Unlike the long-married Lara, Marissa has just walked down the aisle with Frank, so his regression comes as something of a shock to the newlywed bride. Perrey Reeves, who plays Marissa, remarks, “I think Marissa is the girl who said ‘I’m going to find the perfect husband and get married in the most glamorous, fluffy wedding dress, with the lace, the beads and the tulle, and live in the perfect house…’ She just picked the wrong guy. She thought she married a grownup, but the minute they get married, Frank decides to revert back to his teenage years, and there doesn’t seem to be anything Marissa can do to reel him back in.”

“Old School,” however, is far from being a comedy about the men versus the women. Elisha Cuthbert plays Darcie, a young co-ed, who is happy to welcome Mitch and friends back to “Greek Row.” Jeremy Piven and Craig Kilborn appear as two guys who have no intention of joining the frat—not that Piven’s character, in particular, is removed from college life.
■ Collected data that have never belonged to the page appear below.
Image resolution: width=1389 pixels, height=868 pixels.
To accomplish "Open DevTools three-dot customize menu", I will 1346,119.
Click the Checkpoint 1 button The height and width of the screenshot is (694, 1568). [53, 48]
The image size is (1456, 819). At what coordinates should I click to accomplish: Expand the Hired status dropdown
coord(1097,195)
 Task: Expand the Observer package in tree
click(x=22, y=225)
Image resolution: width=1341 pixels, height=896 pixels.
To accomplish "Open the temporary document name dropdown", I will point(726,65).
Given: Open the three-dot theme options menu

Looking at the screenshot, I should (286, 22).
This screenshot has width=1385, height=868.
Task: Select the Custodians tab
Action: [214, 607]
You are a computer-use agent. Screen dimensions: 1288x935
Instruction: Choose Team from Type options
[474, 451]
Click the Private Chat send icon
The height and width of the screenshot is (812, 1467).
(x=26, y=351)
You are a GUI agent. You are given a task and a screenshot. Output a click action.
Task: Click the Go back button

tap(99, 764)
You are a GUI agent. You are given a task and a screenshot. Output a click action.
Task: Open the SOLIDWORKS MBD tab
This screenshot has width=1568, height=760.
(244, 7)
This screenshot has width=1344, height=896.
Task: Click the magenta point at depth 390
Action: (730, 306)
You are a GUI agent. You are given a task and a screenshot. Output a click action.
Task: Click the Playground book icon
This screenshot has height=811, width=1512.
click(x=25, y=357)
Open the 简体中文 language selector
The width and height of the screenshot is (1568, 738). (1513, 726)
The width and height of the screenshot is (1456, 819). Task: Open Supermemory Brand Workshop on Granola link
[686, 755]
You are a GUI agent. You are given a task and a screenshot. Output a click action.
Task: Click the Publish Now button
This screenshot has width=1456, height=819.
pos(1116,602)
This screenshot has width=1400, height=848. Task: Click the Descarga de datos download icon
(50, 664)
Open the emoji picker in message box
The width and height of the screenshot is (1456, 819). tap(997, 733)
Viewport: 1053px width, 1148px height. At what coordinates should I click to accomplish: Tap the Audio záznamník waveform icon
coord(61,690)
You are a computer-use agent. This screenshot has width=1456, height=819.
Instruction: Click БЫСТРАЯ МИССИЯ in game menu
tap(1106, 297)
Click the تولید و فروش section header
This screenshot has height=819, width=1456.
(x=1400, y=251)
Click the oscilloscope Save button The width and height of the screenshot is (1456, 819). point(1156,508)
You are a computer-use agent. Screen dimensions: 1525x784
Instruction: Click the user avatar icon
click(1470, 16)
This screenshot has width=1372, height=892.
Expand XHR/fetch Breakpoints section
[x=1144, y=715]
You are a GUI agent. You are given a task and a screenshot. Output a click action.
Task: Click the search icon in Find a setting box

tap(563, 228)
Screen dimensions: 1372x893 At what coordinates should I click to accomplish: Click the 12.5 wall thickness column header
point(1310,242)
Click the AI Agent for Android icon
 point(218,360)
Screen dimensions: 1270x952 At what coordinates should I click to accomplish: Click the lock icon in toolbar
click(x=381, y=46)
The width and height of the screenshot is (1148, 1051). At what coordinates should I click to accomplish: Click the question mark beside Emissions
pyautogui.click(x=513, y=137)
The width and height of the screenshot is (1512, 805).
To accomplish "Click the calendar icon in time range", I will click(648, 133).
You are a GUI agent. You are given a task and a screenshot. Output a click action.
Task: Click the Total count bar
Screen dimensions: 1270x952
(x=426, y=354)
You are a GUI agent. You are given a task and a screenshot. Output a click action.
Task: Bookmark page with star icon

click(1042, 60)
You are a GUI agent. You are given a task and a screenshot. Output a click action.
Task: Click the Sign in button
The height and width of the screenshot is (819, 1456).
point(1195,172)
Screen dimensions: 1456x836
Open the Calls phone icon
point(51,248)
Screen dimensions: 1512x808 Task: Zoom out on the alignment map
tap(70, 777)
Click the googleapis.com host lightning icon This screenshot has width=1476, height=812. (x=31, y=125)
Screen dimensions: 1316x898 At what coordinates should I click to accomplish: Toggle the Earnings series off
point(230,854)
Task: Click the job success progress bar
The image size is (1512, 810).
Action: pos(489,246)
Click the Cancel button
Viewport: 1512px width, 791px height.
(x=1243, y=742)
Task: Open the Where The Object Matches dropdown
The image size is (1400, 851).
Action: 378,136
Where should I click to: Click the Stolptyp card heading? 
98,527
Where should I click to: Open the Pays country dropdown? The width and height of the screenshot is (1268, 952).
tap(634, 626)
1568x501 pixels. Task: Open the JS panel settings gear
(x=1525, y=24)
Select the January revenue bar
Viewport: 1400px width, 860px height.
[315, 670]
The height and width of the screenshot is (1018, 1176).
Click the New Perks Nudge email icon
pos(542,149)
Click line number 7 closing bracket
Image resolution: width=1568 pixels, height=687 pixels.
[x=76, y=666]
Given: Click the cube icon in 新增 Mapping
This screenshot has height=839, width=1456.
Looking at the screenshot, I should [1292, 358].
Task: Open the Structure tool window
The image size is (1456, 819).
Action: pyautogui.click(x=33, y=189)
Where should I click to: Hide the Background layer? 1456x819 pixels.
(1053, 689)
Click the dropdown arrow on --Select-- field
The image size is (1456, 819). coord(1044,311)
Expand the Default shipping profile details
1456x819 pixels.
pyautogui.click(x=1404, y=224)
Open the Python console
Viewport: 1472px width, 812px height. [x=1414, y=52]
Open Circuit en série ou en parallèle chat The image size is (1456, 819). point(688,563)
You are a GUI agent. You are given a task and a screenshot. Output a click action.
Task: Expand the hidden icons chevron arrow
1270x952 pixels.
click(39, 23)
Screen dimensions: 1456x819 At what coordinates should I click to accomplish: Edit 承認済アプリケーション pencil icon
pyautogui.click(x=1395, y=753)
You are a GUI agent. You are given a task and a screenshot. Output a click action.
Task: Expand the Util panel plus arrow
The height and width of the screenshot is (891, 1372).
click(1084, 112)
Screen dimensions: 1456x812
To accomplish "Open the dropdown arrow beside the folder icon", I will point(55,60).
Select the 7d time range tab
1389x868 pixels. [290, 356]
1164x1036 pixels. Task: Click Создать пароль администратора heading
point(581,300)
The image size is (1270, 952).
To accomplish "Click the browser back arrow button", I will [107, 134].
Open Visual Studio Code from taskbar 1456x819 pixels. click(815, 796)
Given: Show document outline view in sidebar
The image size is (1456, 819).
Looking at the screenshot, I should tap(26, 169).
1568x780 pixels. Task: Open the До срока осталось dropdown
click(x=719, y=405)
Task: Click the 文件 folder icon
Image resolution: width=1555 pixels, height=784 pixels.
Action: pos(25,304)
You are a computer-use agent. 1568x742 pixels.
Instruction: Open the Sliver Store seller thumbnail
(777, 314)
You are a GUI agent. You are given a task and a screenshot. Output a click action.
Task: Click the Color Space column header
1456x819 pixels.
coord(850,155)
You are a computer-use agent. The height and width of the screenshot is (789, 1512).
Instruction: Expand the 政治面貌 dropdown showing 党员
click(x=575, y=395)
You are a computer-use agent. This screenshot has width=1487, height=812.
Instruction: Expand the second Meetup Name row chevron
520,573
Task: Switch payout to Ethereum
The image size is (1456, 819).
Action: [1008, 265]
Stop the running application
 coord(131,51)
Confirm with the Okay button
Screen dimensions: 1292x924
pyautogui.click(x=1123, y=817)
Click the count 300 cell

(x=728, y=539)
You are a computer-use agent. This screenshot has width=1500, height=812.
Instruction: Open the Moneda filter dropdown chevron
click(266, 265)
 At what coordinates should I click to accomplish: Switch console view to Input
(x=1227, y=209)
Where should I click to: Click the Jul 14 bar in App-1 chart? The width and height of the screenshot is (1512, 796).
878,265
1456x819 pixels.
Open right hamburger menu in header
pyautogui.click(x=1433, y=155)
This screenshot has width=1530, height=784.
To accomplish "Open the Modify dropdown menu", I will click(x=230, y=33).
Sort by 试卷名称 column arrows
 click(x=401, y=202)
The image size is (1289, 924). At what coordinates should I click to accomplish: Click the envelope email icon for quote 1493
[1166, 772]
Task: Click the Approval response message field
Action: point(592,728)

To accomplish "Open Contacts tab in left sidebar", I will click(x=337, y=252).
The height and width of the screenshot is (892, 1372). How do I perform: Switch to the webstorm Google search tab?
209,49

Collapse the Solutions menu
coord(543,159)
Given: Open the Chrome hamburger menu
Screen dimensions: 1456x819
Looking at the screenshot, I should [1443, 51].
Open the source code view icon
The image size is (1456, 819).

Piven plays Gordon Pritchard, the Dean of the University, who, the actor says, “is an over-achiever, but you also might say he has an anger management disorder. He grew up with the three boys, but I think they used to torture him as a child. Now he’s in a position to turn the tables on them, and he ends up being their arch-nemesis.”

In his feature film debut, Craig Kilborn appears as Mark, the man vying with Mitch for Nicole’s affections in some pretty underhanded ways. “He’s a jerk,” Kilborn can’t help but admit. “We always need people to be jerks in movies, and I’ve got that plum role here.”

There are also a number of recognizable actors who make cameo appearances in “Old School,” including “Road Trip” alumni Seann William Scott and Andy Dick, and rap star Snoop Dogg. Appearing as himself, Snoop Dogg performs at a frat party that would make any adult want to relive his unbridled college days, albeit briefly.

Phillips offers, “These guys are in their 30s and out of step with college kids today, but they want so badly to fit in again, each for different reasons. ‘Old School’ is about their usually left-footed attempts to recapture those times. Maybe because I’m 31 and sort of at that same point, it was a topic I felt was fun and interesting to explore.”